Fantastic wealth for professional footballers has only been a recent thing, traditionally footballers have gone into football after retirement, as managers, scouts, coaches, pundits, or, famously, have invested their money to become landlord of a public house where they proceed to either manage it until their death or drink away the profits.

Apparently Fergie got an alimony settlement of £20,000 a year. McDonalds managers make more, maybe she should look into that or sue her lawyer for incompetence. Diana apparently learned her lesson from Fergie and settled at £20M. If you’re a prominent public figure and going to cut off the wife with a pittance, don’t be surprised if she does things to earn money that embarass you. Pierre Trudeau found that out the hard way, but then he had the good grace to punch his wife in the face when she objected to it.

Until the 1980s, professional soccer players here were not paid very much. They were well paid, by working class standards, but not megabucks. That started when new TV channels with a lot of money to spend began pouring money into the game. In the 1970s, football appeared to be dying, gates were declining, the violence and poor facilities were putting the pop-and-son market off it, and nobody seemed to know what to do to reverse the decline. Then Rupert Murdock appeared, with deals which eclipsed what the old networks were capable of paying. Players now moved between clubs, and countries, very easily and they could get pretty rich if their careers weren’t cut short by injury.

My understanding is Fergie took a small amount of money because she wanted to remain on good terms with the royal family. Why she wanted to remain close to that family of inbred idiots is beyond me. Diana knew better to get a lot of money but she wasn’t smart enough to wear a seat and shoulder belt in a speeding car.

I’d guess NFL players have more problems because 1) the league shafts team with few guaranteed contracts 2) the intense build up pressure to play hard, frenzied football on Sunday and then come down helps build behavior like that off the field. Making sound financial decisions requires sober, clear headed thought.

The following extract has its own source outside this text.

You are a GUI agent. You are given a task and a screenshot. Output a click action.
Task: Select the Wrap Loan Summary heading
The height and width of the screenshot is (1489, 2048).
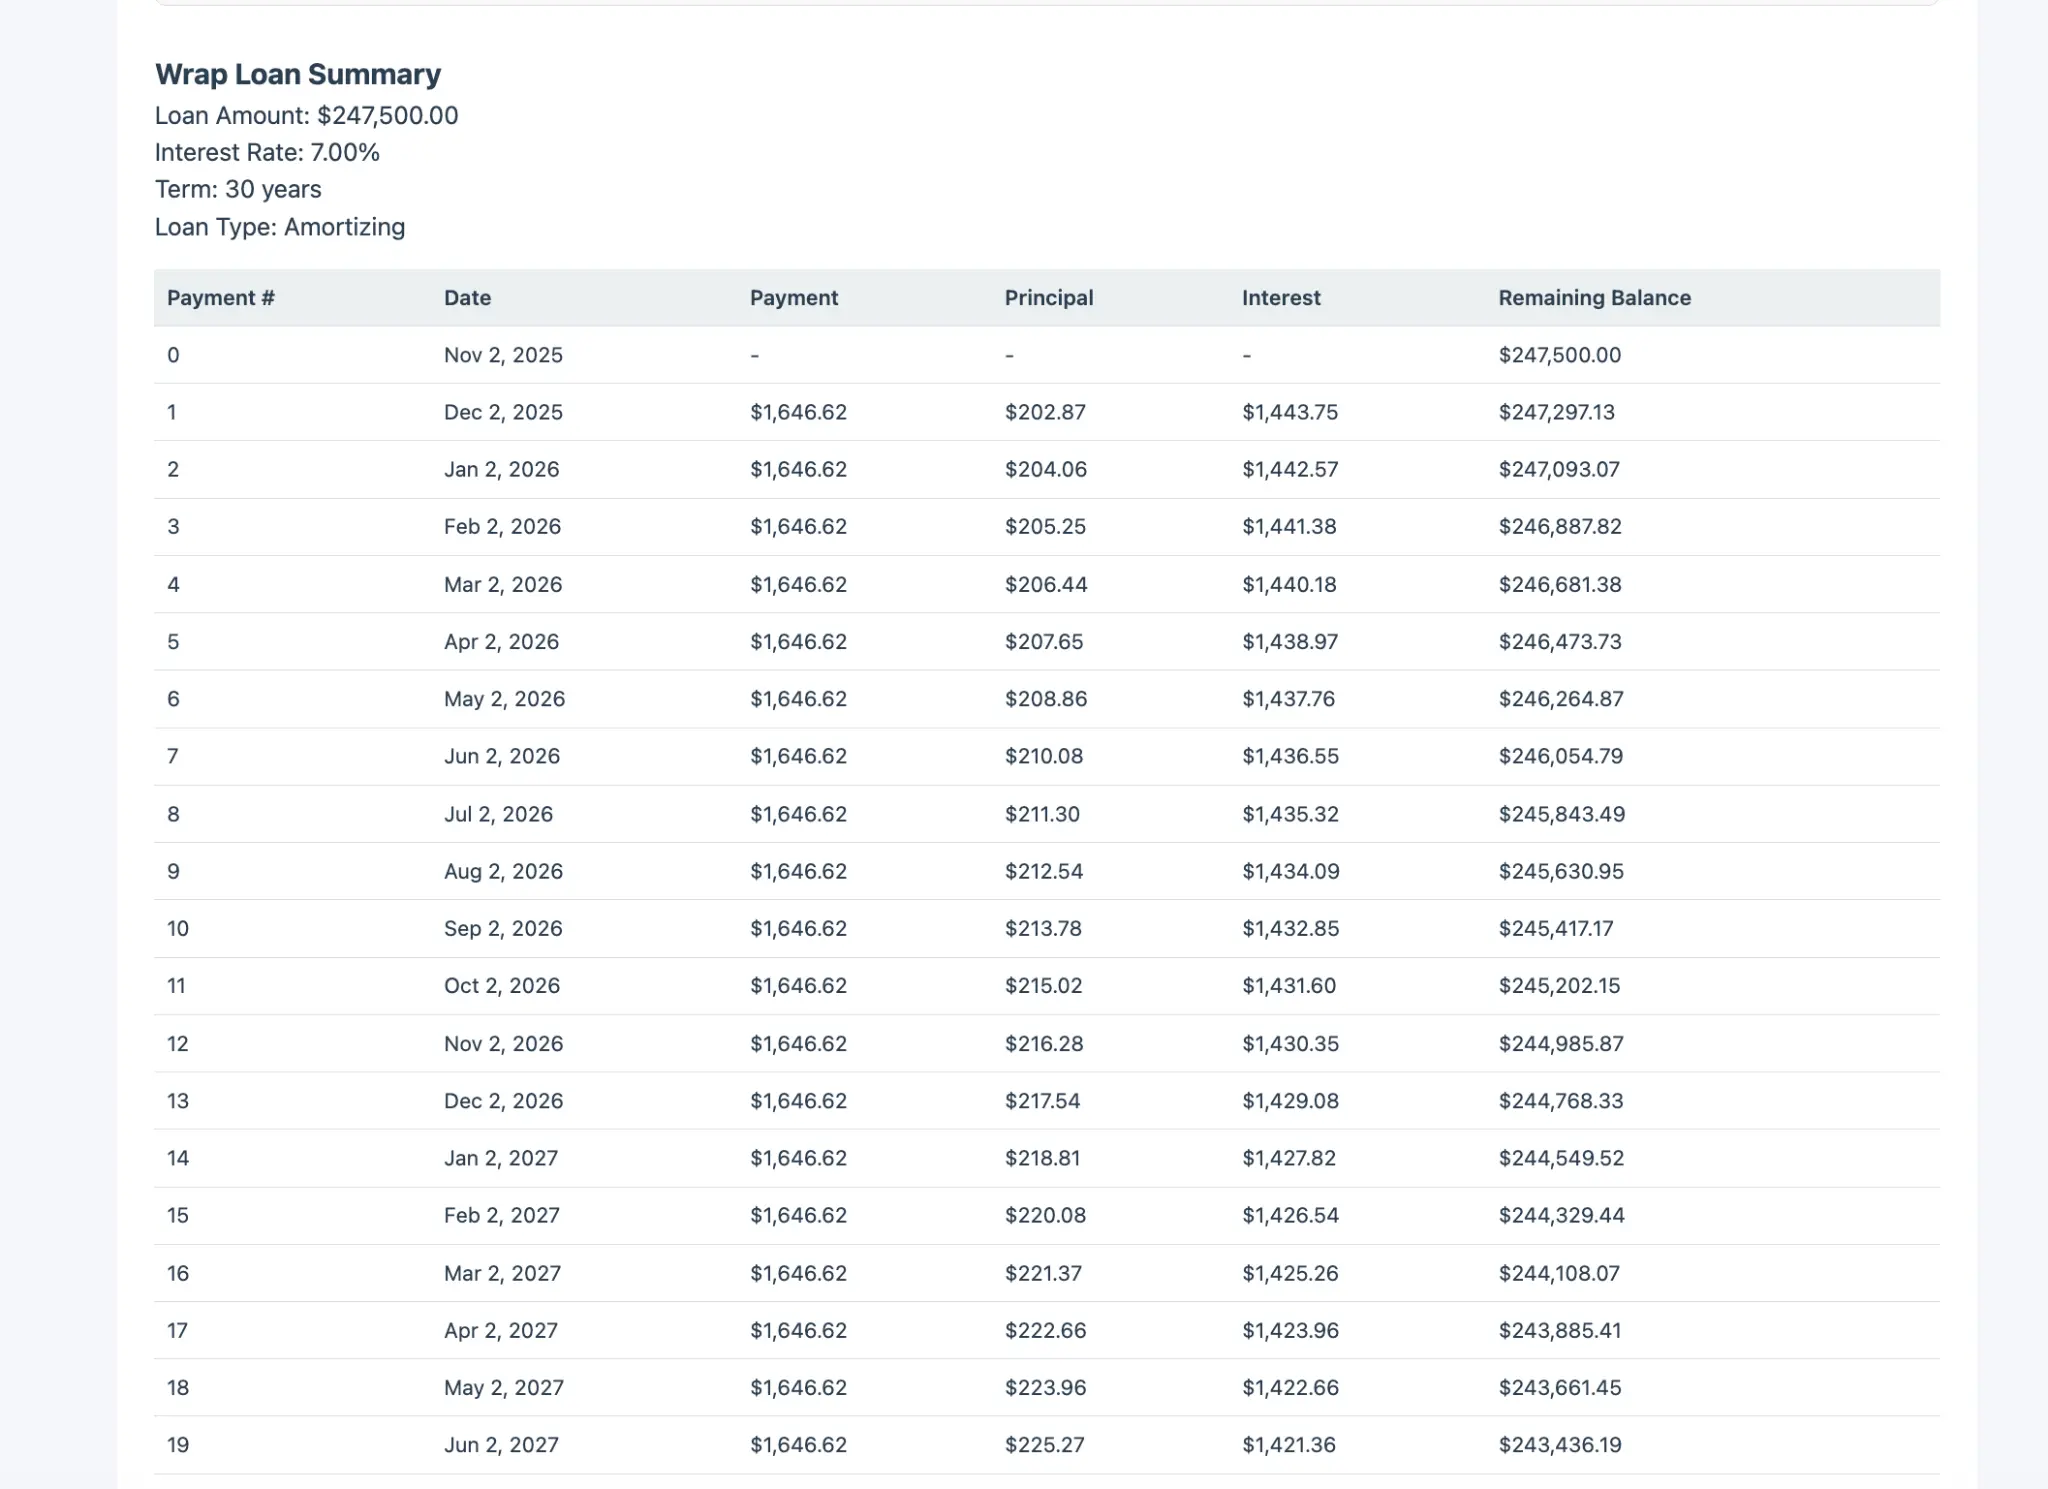297,74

There was a Dallas Cowboy front office guy, Tex Schramm I think, who said they often tried to bring financial advisors in to teach the players how to spend/invest their money. Invariably they wanted to make the riskiest investments possible, they weren’t satisfied with steady gains.

Don’t know too much about footballers/soccer players but my general impression of Formula 1 drivers is they do well. The ones that weren’t killed driving as was the case with about 10-20% every year 40 years ago. Jackie Stewart and Eddie Irvine strike me as particularly shrewd with money.

This last was largely due to Bosman and EU labour regulations, rather than Rupert.

No, not really. I have seen a lot of people come into money very quickly (I define this as less than 5 years) and it basically is either squandered or sensibly invested… and frankly in the first couple of years it’s almost always squandered. If there’s stuff left and they’re still earning then people start acting more sensibly.

I have also seen people lose fortunes in minutes. Frankly the effects of that are probably more interesting.